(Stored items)
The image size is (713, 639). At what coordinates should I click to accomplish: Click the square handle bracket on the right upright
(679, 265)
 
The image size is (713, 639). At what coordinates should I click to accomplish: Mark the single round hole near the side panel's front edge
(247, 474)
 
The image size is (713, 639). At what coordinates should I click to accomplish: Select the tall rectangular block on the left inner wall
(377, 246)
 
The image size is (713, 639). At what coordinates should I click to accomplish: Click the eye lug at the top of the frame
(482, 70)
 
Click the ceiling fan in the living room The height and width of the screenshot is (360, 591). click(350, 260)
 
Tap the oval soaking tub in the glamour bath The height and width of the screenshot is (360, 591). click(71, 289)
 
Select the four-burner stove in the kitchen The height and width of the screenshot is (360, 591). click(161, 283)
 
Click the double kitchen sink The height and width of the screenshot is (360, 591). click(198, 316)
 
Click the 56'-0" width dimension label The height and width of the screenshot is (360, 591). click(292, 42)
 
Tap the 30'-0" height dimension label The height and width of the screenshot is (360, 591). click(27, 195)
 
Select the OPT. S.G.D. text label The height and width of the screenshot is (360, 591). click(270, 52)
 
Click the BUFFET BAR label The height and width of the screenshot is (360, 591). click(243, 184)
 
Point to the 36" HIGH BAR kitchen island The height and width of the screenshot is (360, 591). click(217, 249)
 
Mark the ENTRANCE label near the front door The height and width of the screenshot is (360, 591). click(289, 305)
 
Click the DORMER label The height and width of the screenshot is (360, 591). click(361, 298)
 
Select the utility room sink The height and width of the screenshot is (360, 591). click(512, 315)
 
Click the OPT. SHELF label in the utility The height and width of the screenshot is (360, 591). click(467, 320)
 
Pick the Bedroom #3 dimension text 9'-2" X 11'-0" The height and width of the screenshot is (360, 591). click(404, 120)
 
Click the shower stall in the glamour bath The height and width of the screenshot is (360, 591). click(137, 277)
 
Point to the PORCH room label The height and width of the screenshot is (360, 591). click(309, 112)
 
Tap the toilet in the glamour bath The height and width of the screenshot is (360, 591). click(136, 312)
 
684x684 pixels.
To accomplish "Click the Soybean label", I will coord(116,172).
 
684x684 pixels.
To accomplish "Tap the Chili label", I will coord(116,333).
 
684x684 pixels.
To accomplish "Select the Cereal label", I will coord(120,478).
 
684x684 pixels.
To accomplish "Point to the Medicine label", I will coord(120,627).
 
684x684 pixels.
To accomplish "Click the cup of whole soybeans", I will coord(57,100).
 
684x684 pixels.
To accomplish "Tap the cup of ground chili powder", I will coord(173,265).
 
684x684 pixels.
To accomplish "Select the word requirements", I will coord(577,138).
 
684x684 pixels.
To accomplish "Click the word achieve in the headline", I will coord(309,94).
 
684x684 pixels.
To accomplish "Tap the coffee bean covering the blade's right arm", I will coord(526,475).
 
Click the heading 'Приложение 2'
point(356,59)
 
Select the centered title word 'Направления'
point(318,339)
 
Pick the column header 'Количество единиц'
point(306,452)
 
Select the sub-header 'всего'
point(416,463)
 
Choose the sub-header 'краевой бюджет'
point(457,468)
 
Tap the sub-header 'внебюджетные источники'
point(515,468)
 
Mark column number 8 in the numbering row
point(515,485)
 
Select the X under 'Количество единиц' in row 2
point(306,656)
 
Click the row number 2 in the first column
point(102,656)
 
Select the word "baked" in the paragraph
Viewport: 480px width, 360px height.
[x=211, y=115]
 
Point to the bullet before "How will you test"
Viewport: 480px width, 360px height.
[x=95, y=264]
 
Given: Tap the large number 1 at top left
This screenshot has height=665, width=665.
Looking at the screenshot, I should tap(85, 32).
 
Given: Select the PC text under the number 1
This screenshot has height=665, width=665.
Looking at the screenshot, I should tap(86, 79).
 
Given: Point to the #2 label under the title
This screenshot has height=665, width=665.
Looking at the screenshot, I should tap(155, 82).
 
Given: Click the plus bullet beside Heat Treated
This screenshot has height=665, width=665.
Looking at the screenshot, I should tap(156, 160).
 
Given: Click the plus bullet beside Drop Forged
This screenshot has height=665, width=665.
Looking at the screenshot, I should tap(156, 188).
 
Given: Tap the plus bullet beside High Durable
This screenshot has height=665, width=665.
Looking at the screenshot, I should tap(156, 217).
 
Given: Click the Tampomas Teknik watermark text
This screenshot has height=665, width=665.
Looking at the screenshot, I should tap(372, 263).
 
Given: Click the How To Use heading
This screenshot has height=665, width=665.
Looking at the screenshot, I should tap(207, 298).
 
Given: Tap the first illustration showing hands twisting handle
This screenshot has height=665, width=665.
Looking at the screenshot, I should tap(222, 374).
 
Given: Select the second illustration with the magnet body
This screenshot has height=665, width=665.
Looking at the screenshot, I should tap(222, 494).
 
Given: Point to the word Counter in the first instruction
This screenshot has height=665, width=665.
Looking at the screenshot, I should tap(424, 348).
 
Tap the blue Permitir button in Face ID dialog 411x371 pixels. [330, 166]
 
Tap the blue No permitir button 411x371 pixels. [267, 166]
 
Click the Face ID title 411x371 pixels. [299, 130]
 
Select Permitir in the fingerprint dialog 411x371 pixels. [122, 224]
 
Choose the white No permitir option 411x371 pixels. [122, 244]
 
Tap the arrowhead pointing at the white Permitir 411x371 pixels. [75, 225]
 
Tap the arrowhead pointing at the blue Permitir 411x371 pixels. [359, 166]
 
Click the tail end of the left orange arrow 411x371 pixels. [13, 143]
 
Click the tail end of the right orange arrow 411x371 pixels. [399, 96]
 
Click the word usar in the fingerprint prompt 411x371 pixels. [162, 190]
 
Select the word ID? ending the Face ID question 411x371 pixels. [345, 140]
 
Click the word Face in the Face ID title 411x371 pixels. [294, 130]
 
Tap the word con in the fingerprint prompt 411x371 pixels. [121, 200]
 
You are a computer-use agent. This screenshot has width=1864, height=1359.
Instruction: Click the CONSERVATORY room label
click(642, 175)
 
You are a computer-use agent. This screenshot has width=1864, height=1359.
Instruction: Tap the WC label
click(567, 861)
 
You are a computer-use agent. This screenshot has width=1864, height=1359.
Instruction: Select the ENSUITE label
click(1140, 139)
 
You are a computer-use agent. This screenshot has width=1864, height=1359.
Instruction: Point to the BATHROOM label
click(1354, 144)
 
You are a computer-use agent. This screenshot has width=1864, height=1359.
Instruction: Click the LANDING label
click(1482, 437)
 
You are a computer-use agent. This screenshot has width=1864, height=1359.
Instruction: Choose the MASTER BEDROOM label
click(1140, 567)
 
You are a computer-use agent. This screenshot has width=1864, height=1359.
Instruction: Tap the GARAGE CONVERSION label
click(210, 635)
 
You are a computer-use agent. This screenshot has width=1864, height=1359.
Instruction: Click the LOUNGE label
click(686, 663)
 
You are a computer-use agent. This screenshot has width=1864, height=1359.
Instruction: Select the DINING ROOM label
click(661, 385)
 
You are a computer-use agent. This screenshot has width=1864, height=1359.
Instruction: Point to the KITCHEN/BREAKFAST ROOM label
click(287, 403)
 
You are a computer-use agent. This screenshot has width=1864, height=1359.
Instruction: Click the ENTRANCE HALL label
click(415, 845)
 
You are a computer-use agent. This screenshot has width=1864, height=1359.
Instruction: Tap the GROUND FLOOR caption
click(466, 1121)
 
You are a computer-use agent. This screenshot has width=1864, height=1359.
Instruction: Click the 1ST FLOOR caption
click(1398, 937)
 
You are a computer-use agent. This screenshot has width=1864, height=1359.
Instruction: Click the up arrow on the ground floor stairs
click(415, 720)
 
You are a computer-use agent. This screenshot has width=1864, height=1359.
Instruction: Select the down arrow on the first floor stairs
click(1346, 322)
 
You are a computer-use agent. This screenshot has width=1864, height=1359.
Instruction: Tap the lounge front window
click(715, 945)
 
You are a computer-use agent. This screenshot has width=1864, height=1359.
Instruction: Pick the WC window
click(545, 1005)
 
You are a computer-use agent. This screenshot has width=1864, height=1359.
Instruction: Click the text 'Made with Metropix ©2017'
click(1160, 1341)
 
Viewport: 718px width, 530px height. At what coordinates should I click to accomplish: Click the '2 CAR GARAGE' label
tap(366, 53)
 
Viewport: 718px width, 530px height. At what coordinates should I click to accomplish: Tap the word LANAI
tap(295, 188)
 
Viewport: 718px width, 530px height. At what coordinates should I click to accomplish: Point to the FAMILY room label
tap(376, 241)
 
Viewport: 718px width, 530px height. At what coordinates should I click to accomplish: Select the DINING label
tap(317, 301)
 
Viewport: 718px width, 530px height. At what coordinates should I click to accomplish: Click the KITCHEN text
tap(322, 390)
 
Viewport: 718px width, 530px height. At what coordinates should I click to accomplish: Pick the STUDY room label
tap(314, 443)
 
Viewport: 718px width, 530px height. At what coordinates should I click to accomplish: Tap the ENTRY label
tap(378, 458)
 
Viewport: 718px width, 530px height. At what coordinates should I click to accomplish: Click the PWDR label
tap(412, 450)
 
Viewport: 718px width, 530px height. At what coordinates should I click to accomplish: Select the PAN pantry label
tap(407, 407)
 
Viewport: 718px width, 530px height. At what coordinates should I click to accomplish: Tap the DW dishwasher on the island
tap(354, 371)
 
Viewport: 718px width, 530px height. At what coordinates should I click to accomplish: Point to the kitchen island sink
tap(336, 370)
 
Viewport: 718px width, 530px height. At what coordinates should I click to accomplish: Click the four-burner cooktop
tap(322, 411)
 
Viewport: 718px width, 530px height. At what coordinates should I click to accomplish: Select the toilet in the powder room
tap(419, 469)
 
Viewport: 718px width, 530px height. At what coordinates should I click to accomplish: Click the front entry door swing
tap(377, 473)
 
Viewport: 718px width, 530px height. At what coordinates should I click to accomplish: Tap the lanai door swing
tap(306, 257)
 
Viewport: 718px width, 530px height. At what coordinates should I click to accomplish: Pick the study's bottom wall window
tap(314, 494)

### YOUR GOAL
Pick out every line of the stored items above that contains the word "left", and copy each one in full.

### REPLY
The image size is (713, 639). At what coordinates should I click to accomplish: Select the tall rectangular block on the left inner wall
Given: Tap the large number 1 at top left
Click the tail end of the left orange arrow 411x371 pixels. [13, 143]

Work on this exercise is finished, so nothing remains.